We’ve all had our painful relationships and dating missteps. Being cheated on or lied to is sadly not unusual. The important thing is to learn, vow to do things differently next time, and move on. One way to have a better outcome next time is to recognize any warning signs you overlooked.
Years ago I had a very painful end to a relationship with a man I thought was my forever-after man. The entire time we went out he was seeing someone else and lying to us both about it. While there was no excuse for his deception, I clearly missed the signs that something was amiss. One indication was that in four months of serious dating I never went to his house. He was living with his parents, something he did not want me to know. In addition, he would over-react to situations and suspect me of seeing someone else.

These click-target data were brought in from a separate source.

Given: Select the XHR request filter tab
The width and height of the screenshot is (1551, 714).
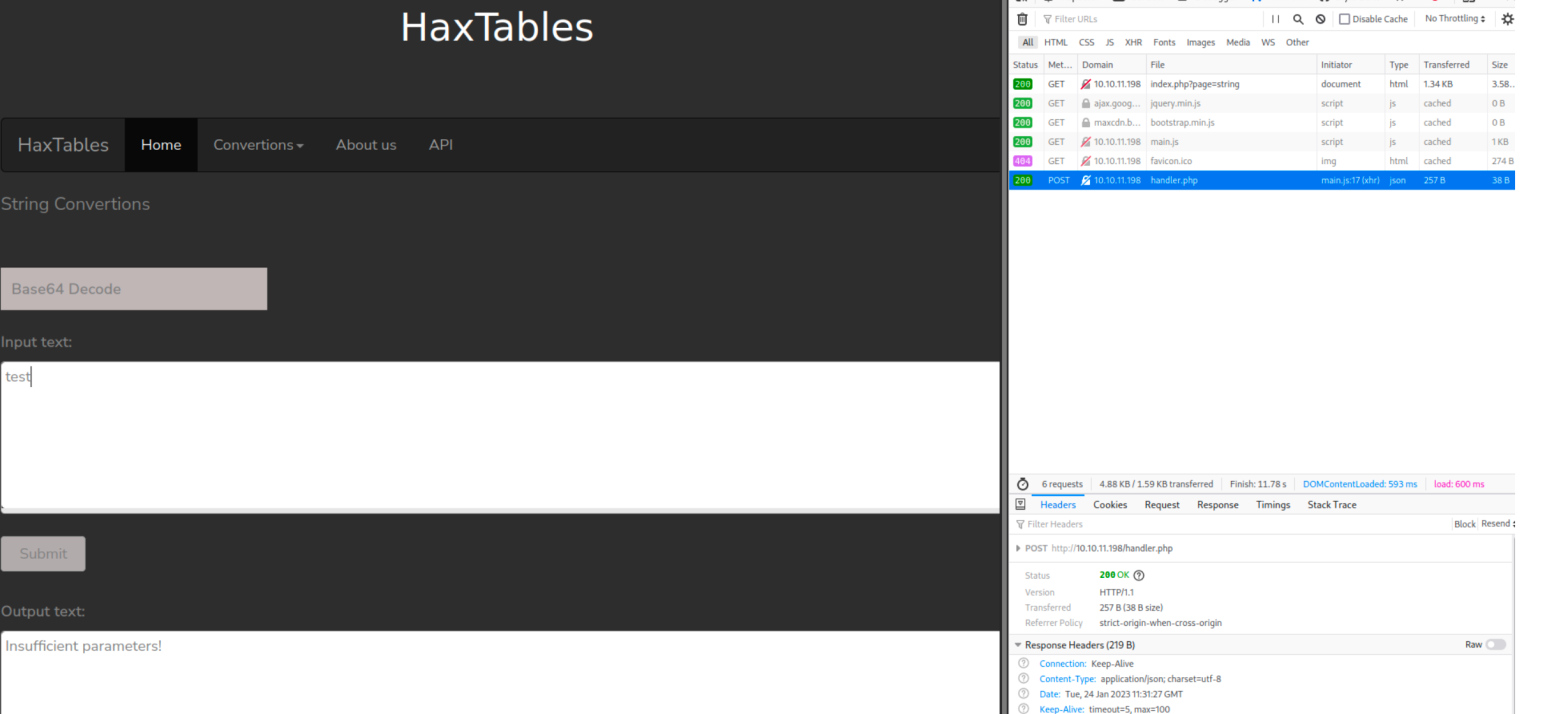Looking at the screenshot, I should click(1133, 42).
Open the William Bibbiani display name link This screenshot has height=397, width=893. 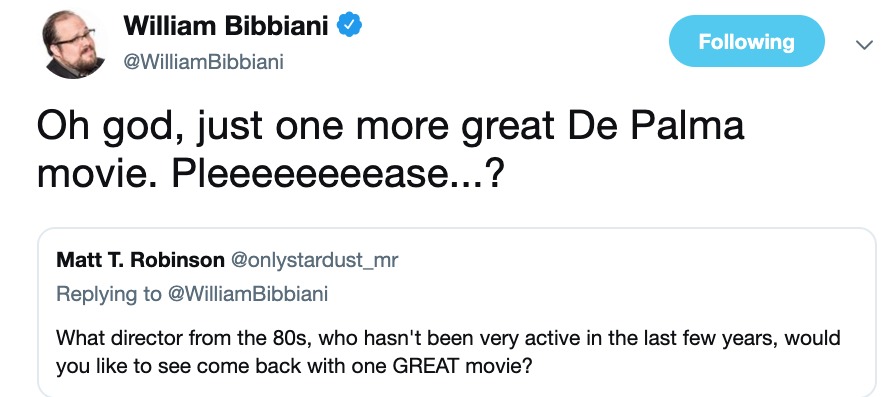(226, 26)
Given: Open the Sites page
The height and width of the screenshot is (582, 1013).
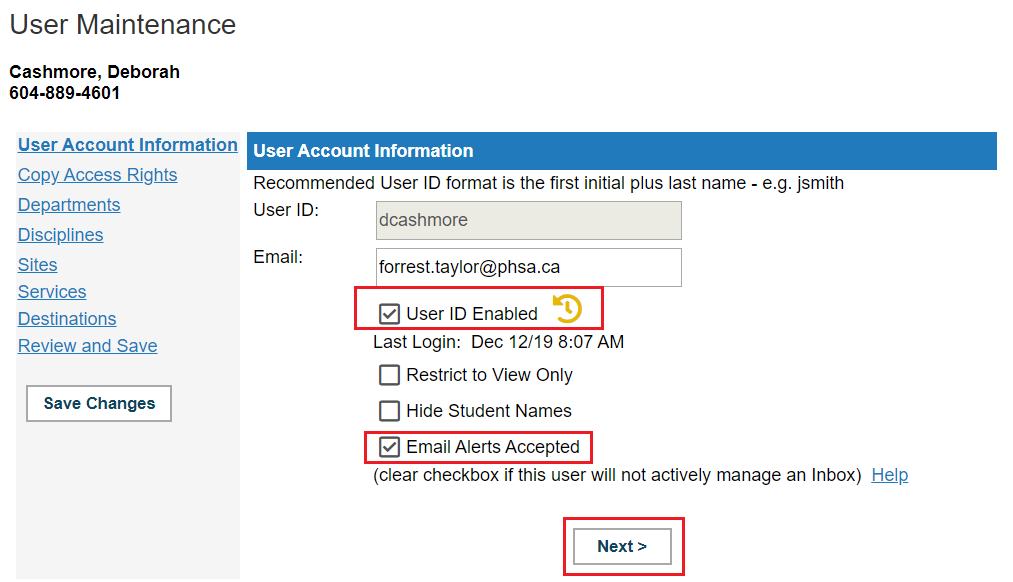Looking at the screenshot, I should point(37,265).
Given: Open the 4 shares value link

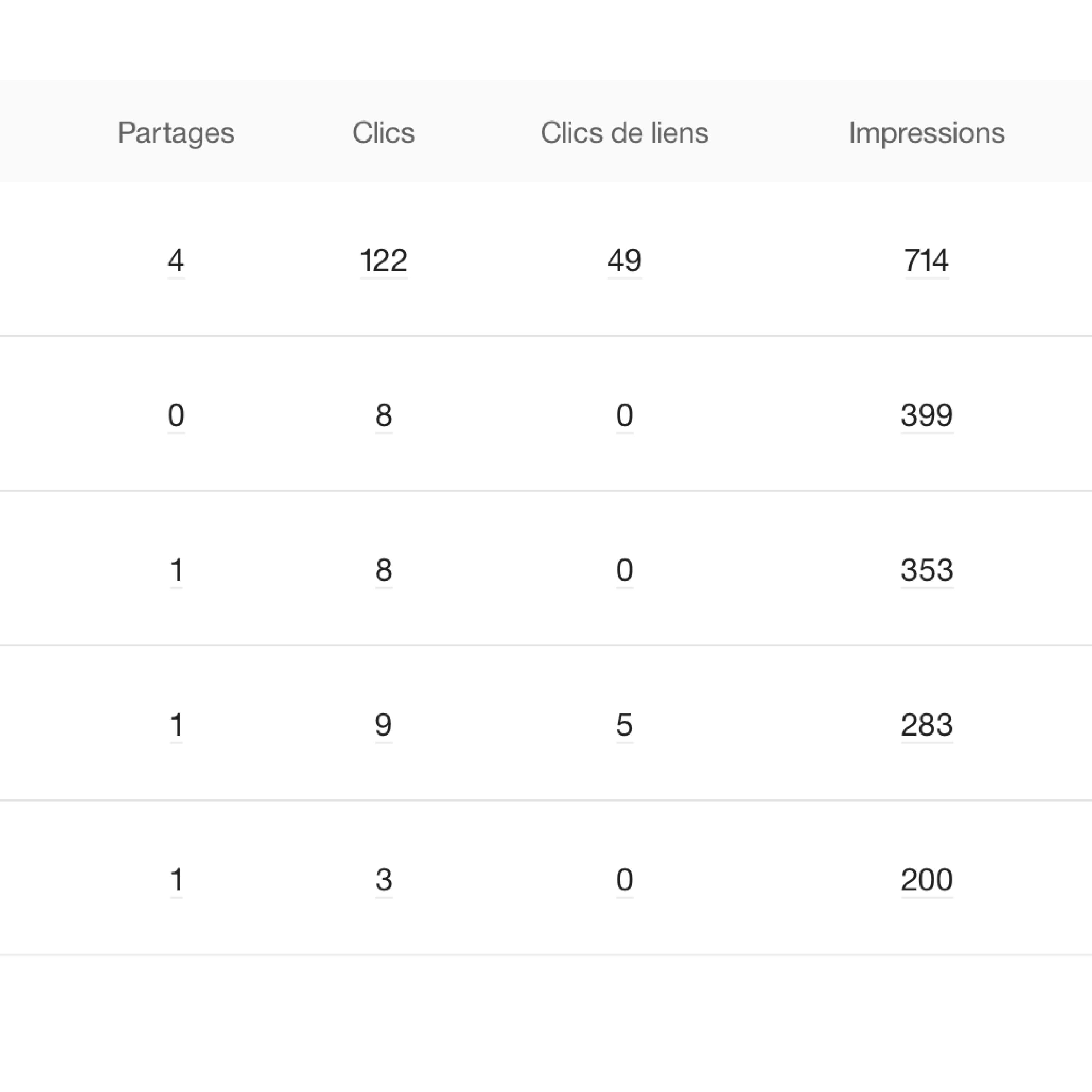Looking at the screenshot, I should click(176, 261).
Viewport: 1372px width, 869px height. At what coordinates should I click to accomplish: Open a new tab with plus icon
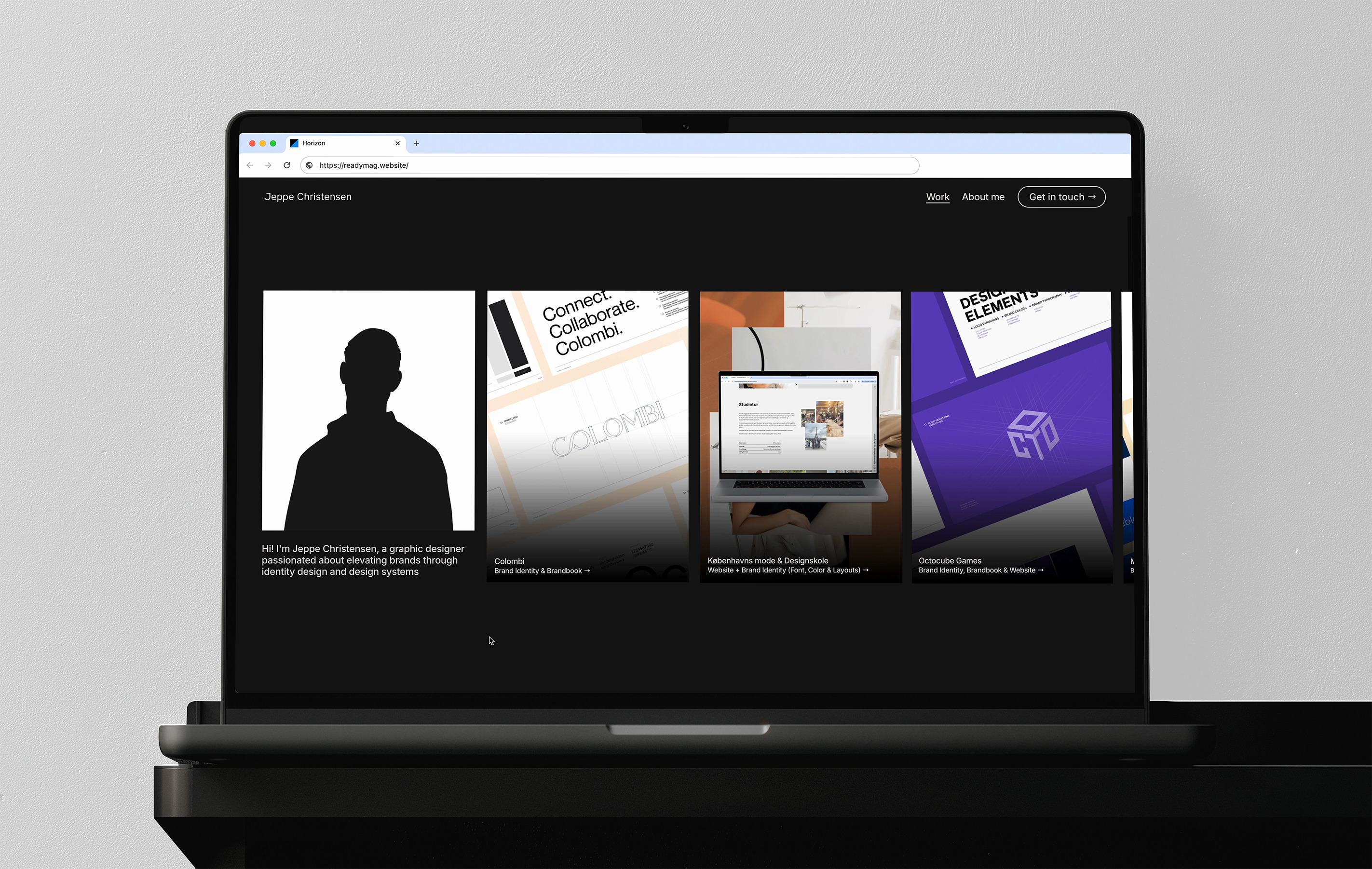[416, 144]
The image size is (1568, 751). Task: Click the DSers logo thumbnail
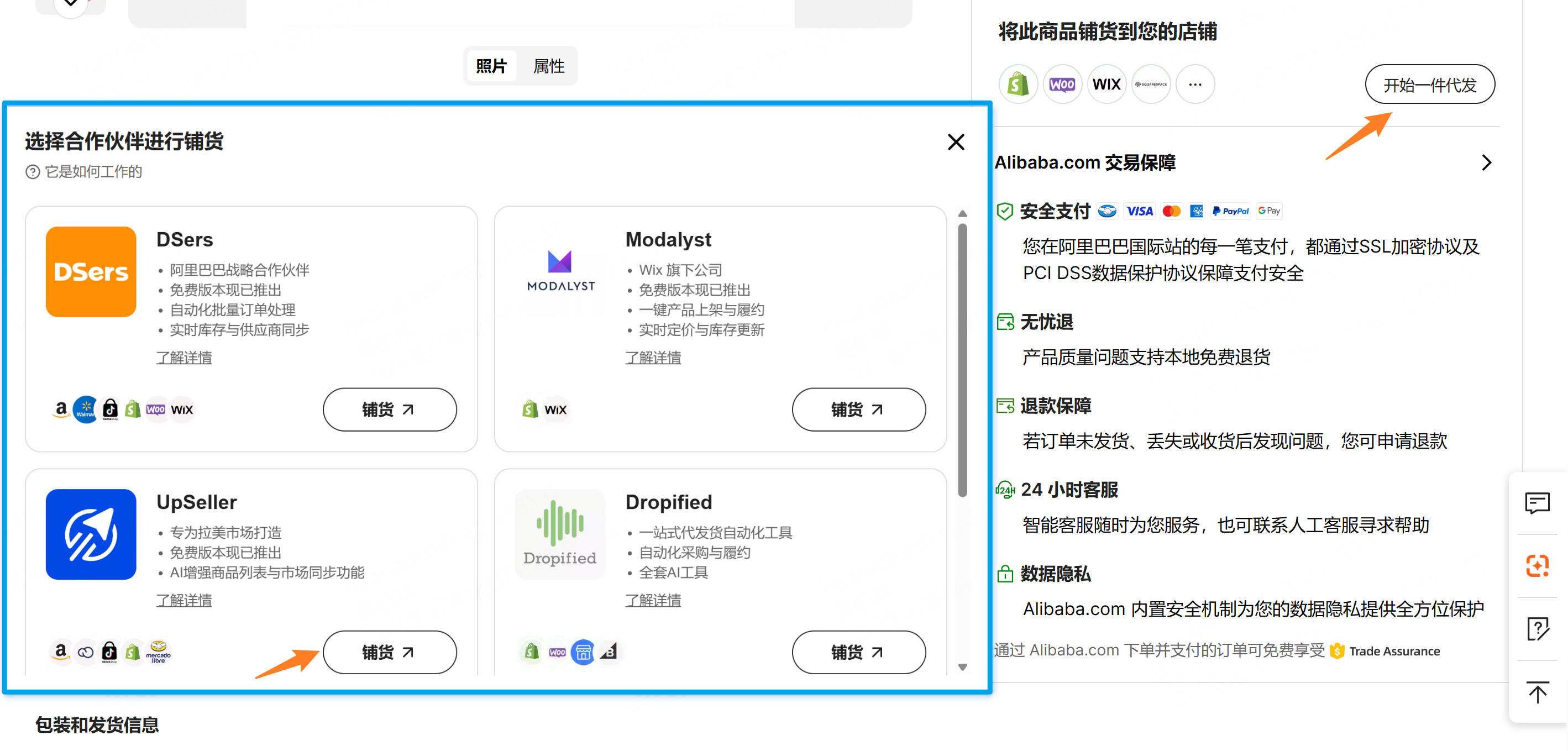pos(91,271)
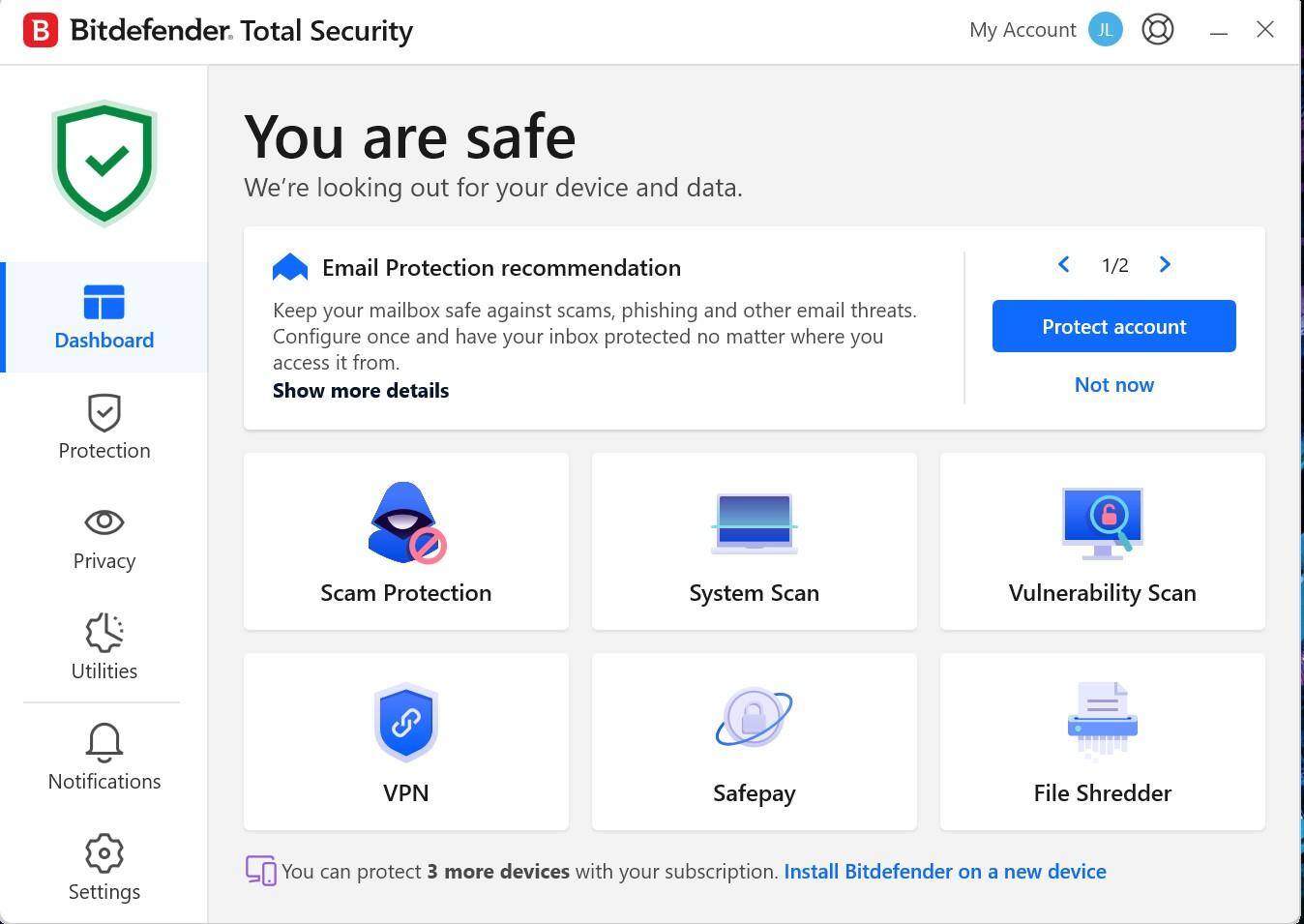Open Safepay via the padlock icon
This screenshot has height=924, width=1304.
(x=754, y=718)
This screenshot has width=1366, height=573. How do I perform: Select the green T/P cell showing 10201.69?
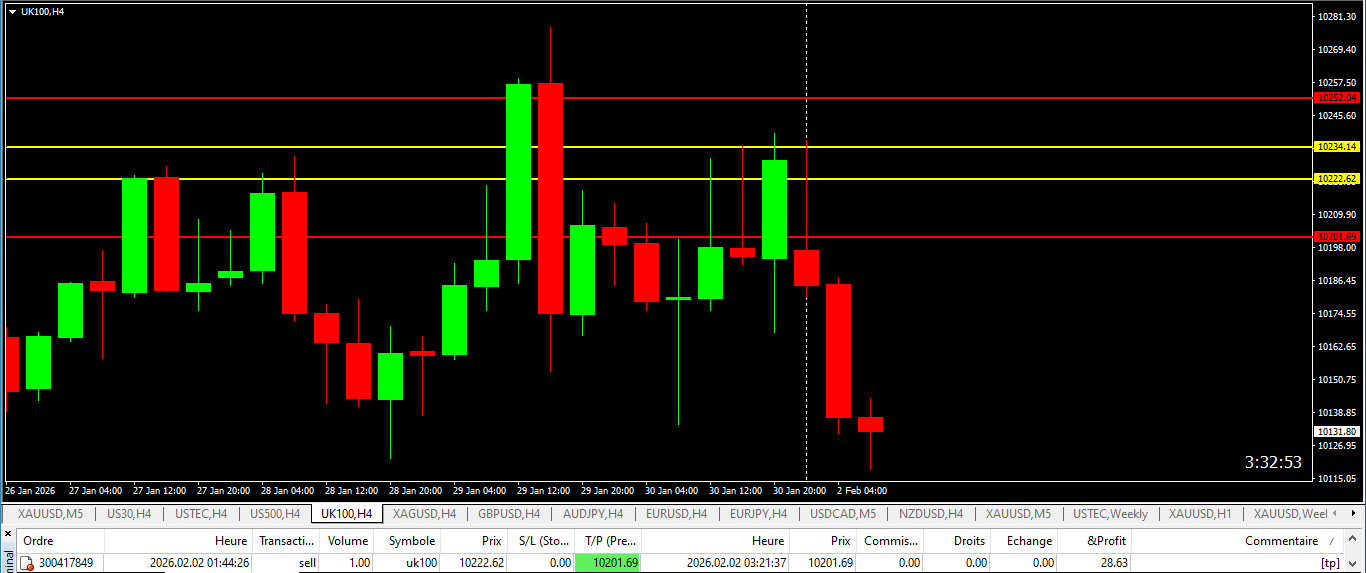[x=607, y=563]
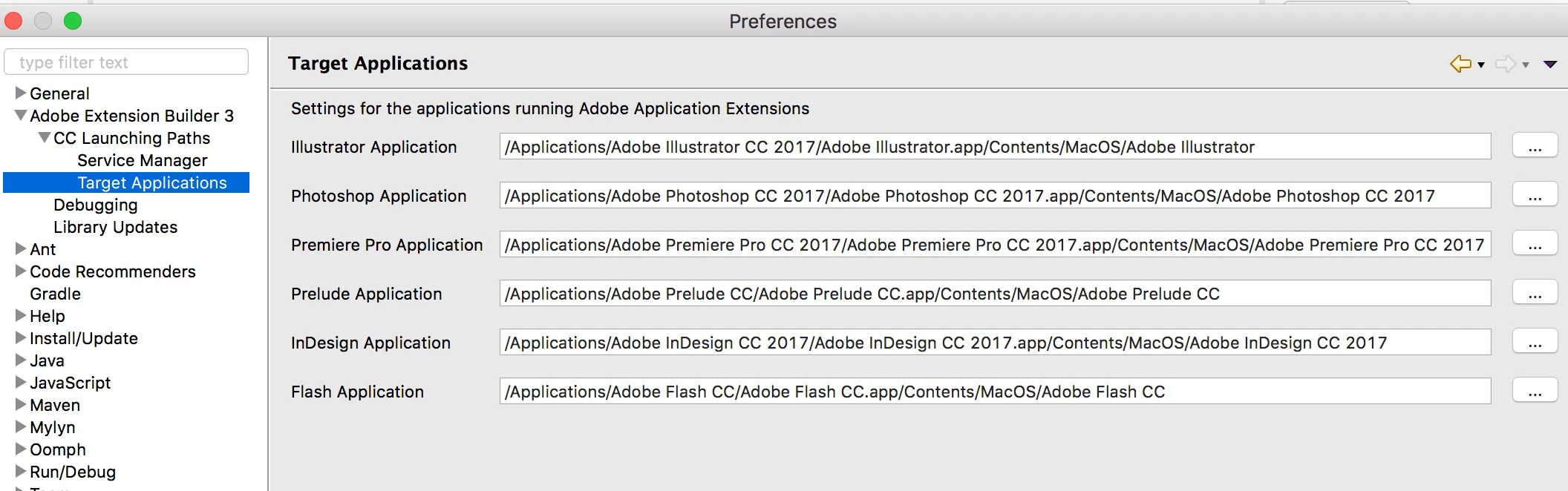The width and height of the screenshot is (1568, 491).
Task: Click the type filter text field
Action: [x=126, y=62]
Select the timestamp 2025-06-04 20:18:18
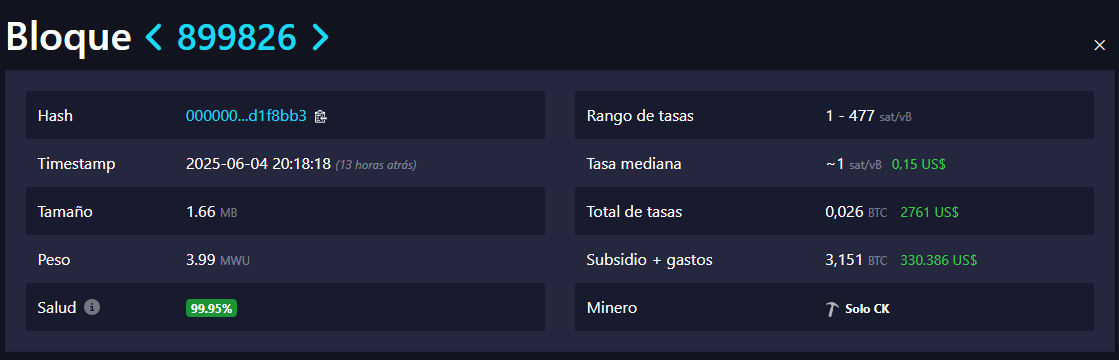Screen dimensions: 1119x360 [x=258, y=164]
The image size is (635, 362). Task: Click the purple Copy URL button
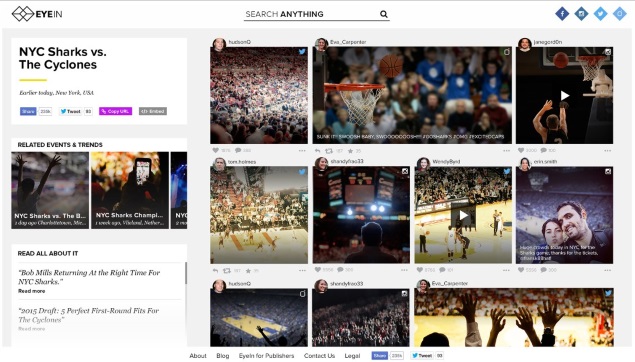115,111
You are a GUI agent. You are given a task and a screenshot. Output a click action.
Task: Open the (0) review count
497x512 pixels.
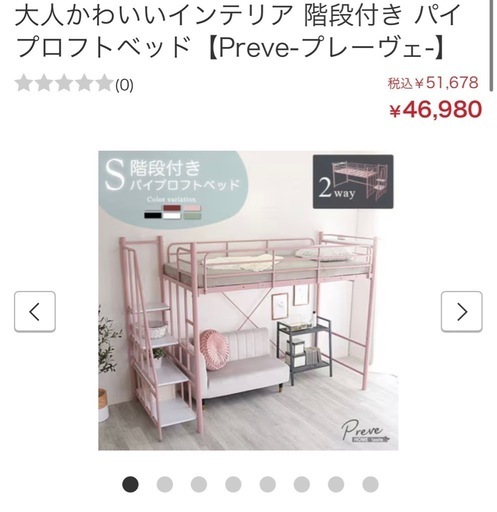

There was inequality in the relationship: he could be absent for several days with a vague “I’ll be too busy” explanation, while he objected to my being unavailable for more than a day. Even when I learned of the other woman, he lied about their relationship, telling me she was his unbalanced cousin. Finally, now I see that his over-attentiveness throughout our time together was based in his fear that it wouldn’t last or that I would find him out.
It’s so important that we stay alert and in the moment. Don’t casually dismiss the concerns raised by your friends. Take time alone to reflect and process, and pay attention to what’s not being said. Remember that our inner knowing is often first expressed as physical discomfort of some sort, so listen to what your body is telling you.